begin DATA SHOWN

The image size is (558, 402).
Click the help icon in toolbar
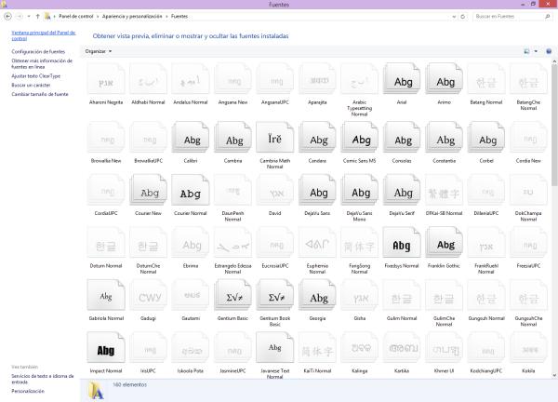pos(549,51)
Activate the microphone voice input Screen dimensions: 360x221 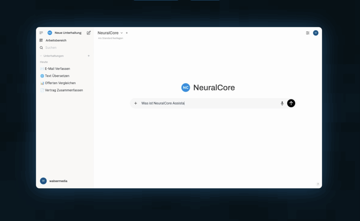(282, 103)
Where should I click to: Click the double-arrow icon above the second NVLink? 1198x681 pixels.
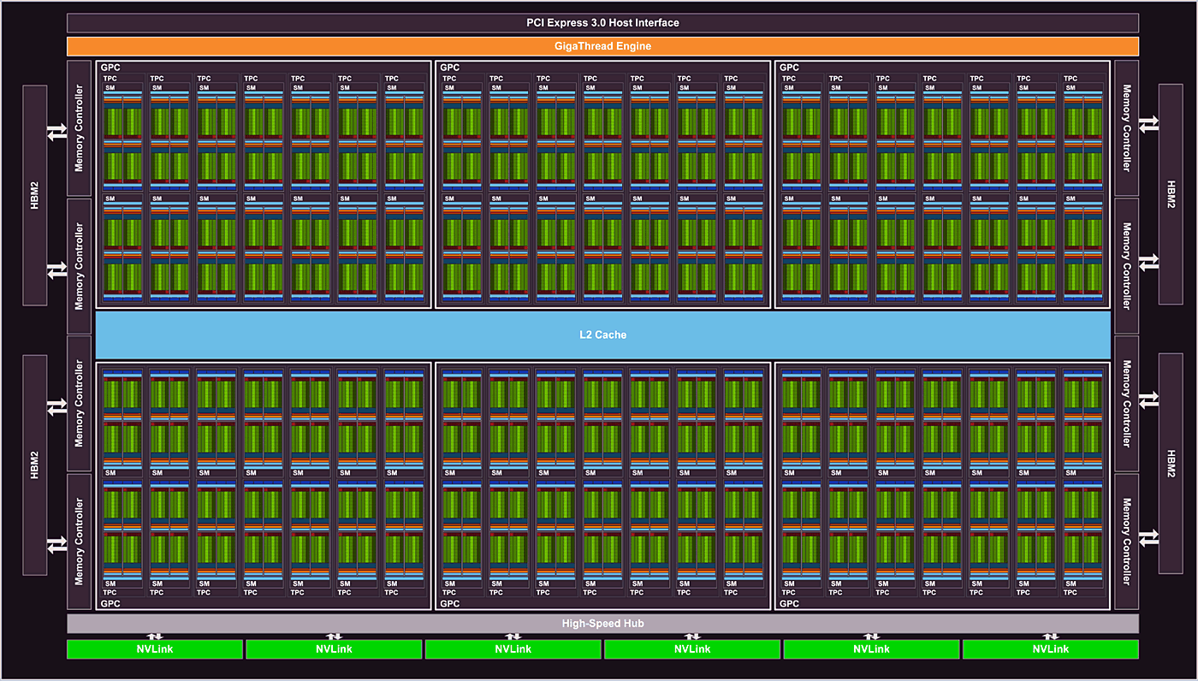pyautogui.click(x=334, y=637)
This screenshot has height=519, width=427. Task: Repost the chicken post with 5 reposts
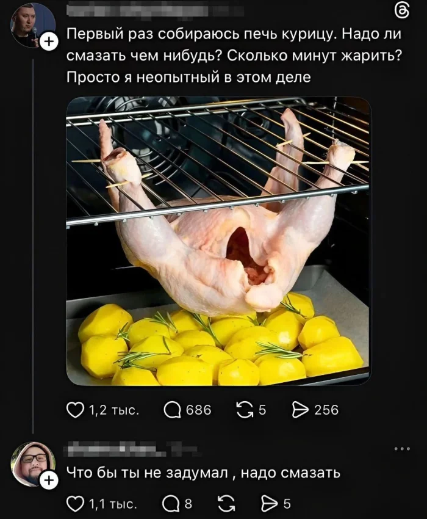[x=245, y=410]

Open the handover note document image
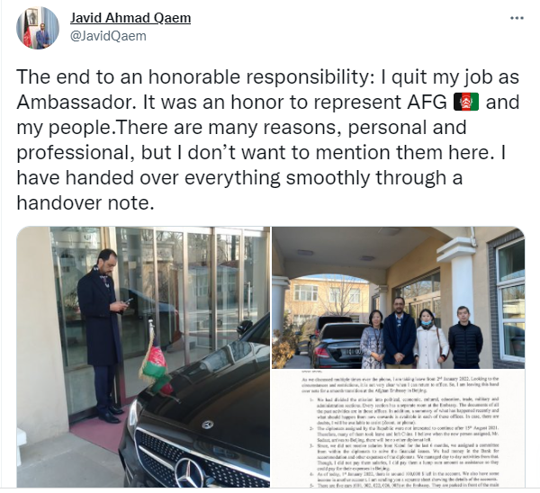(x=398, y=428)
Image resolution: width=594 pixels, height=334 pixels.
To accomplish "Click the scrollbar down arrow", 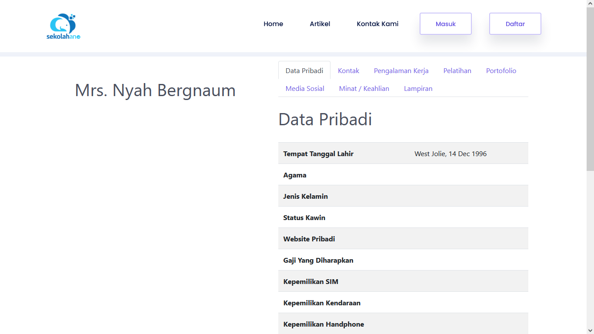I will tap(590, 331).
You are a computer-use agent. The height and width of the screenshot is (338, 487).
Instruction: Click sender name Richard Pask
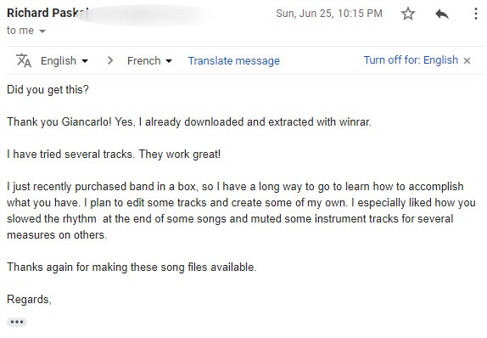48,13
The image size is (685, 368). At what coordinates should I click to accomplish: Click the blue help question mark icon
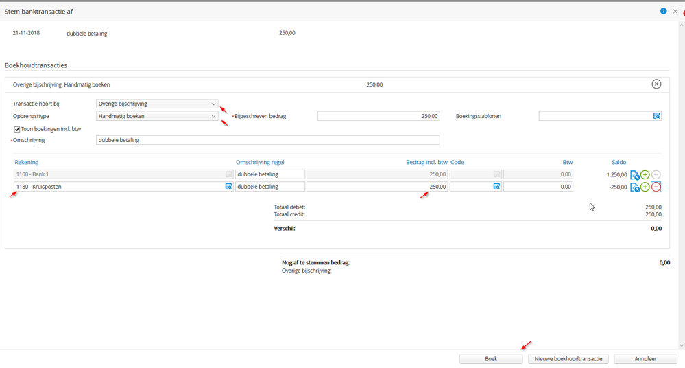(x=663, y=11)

end DATA SHOWN

Reproduce the material word for word, starting at the line that contains "You are a computer-use" and ending at the last line of the material. Leave the pictures out of your answer.

__SOLUTION__:
You are a computer-use agent. The height and width of the screenshot is (338, 487).
Instruction: Click sender name Richard Pask
48,13
The image size is (685, 368). At what coordinates should I click to accomplish: Click the blue help question mark icon
(x=663, y=11)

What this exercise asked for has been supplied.